Good morning,
I have exhaustively searched for how best to do two things in Python/Pandas, and have not yet found the answer.
I have a df such as:
| User | Role |
|---|---|
| Roger Dodger (rogerdodger) | user |
| Edwin Cullen (edwincullen) | user |
| Hunter Andrews (hunterandrews) | user |
I would like iterate over the user column and leave only the text inside the parenthesis, with a result such as:
| User | Role |
|---|---|
| rogerdodger | user |
| edwincullen | user |
| hunterandrews | user |
I’ve found many successful ways for iterating. I’ve not found a way to do the string edits cleanly. I’ve seen some regex suggestions but am not all that familiar with how to implement them based on the other examples given.
>Solution :
There are various ways to do that.
One way would be using pandas.Series.apply and a custom lambda function as follows
df['User'] = df['User'].apply(lambda x: x[x.find('(')+1:x.find(')')])

## Recorded data
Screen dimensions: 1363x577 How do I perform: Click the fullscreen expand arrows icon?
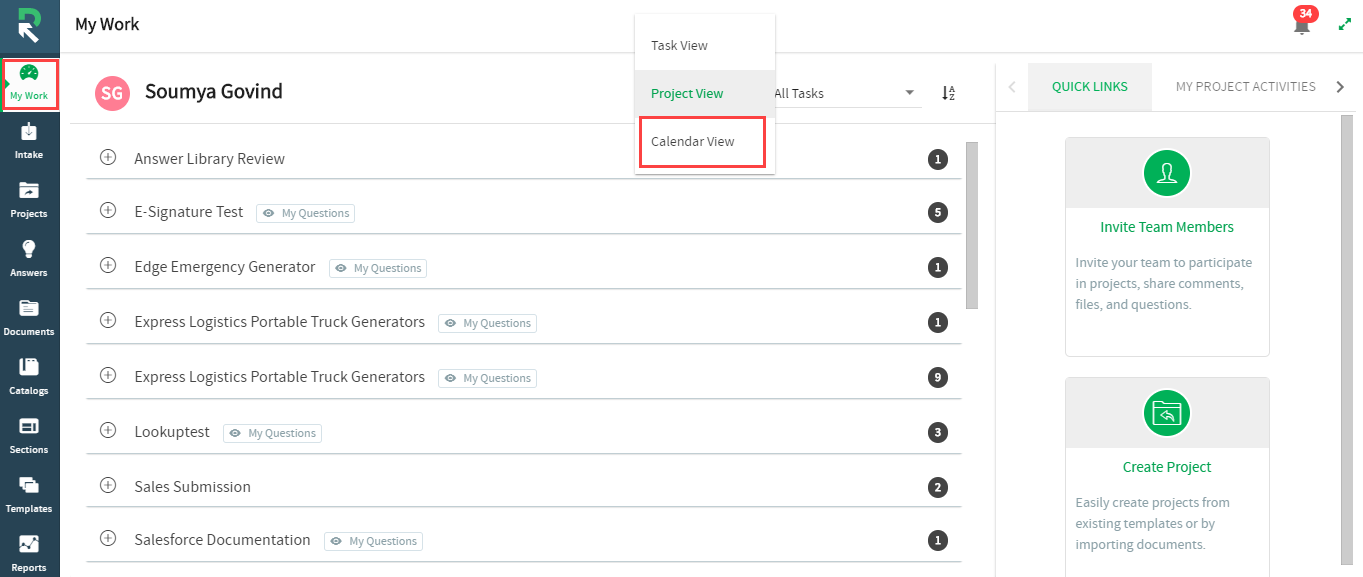(x=1344, y=24)
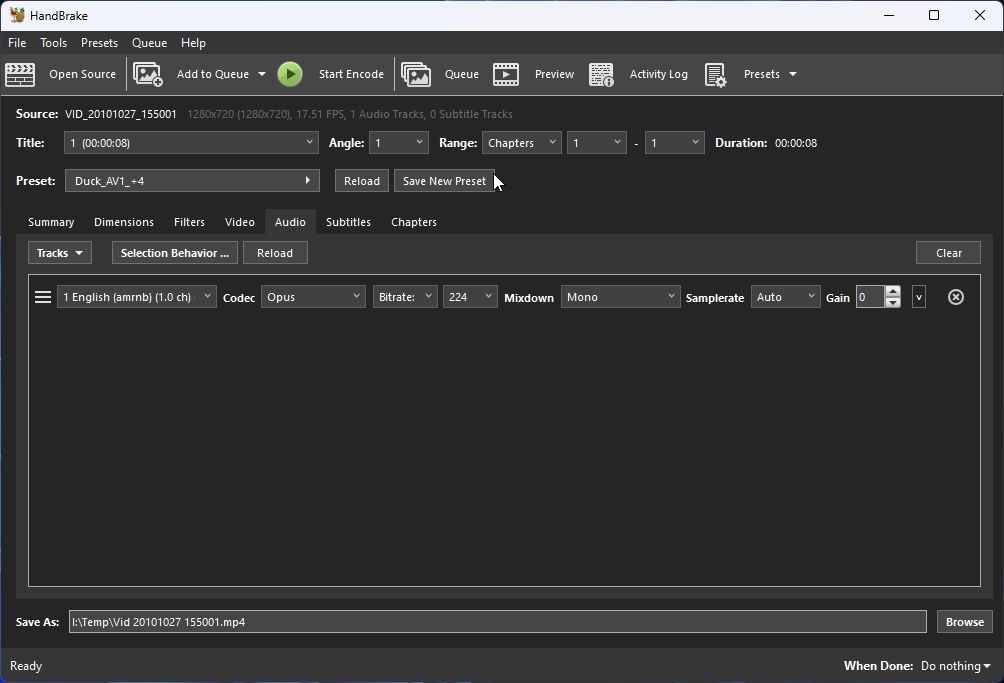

## What to produce
In the pandas thread above, which pandas method does the solution use to keep only the text inside the parentheses?

## Complete output
pandas.Series.apply, with a custom lambda function